- [What is being asked]:
Please answer these from the passage on pension assets below:
1. Which federal law does the warning say is violated by spending pension fund assets on partisan crusades?
2. Who wrote the letter to the AFL-CIO?
3. How much pension business has the AFL-CIO threatened to pull?

- [Source extract]:
____________________
One of the more dangerous political trends these days is the misuse of public pension assets for partisan ends. So it was encouraging this week to see the Labor Department give a refresher course on fiduciary duty to the AFL-CIO.
The instruction came in the form of a legal warning that spending pension fund assets on partisan crusades is a violation of the Employee Retirement Income Security Act, or Erisa. “A fiduciary may never increase a plan’s expenses, sacrifice the security of promised benefits, or reduce the return on plan assets, in order to promote its views on Social Security or any other broad policy issue,” wrote Alan Lebowitz, a deputy assistant secretary and career Labor official, in a letter to the union group.
This legal brushback pitch is a response to the AFL-CIO’s attempts to enlist pension managers as partisan allies. The union umbrella has threatened to pull its $400 billion pension business from any financial services company that supports personal Social Security accounts. This is political intimidation that no corporate pension fund would dare to attempt, lest it be sued. But it is part of a new union strategy that runs from California’s Calpers fund siding with striking unions against Safeway last year, to New York State’s Democratic Comptroller, Alan Hevesi, threatening Sinclair Broadcasting out of running a documentary critical of John Kerry.
____________________
- [Supplied information]:
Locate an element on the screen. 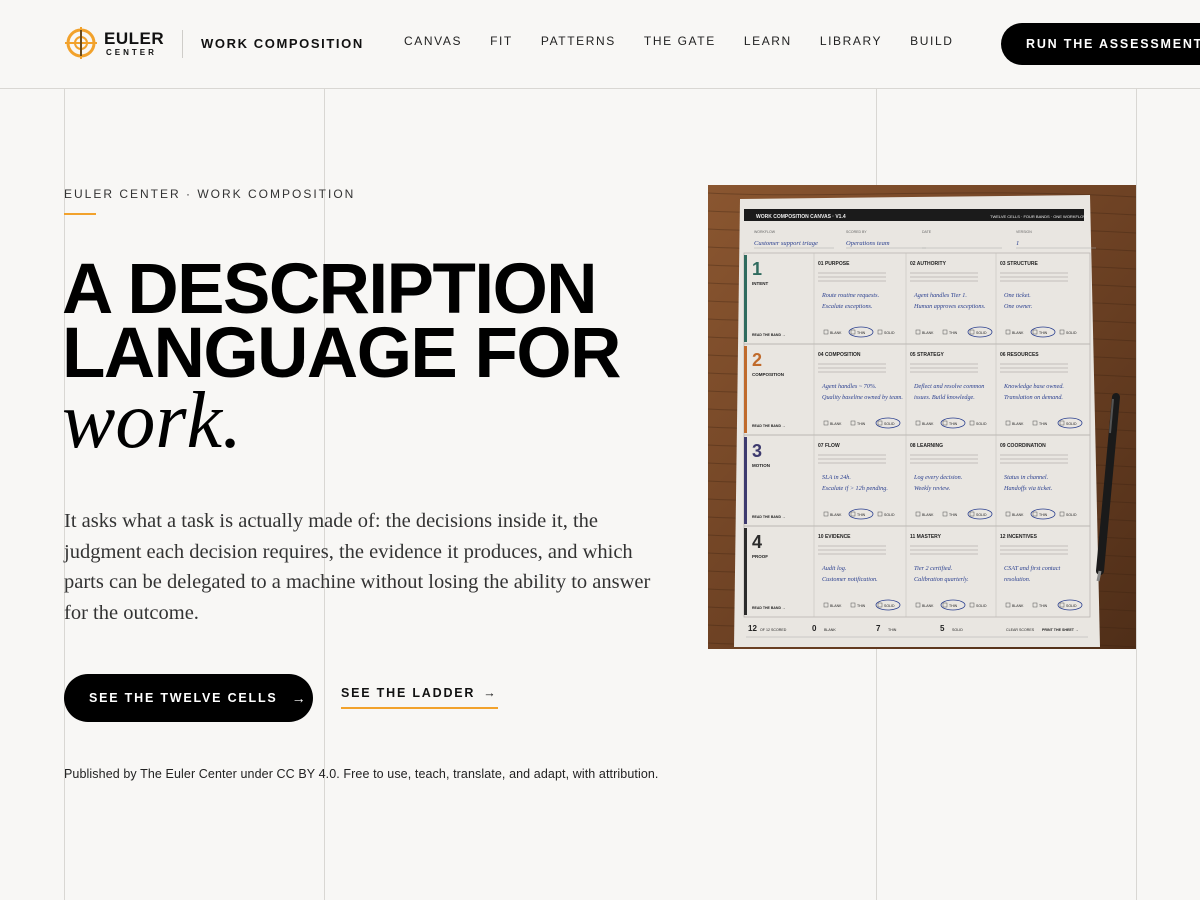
____________________
- [Answer space]:
1. The Employee Retirement Income Security Act (Erisa).
2. Alan Lebowitz, a deputy assistant secretary and career Labor official.
3. $400 billion.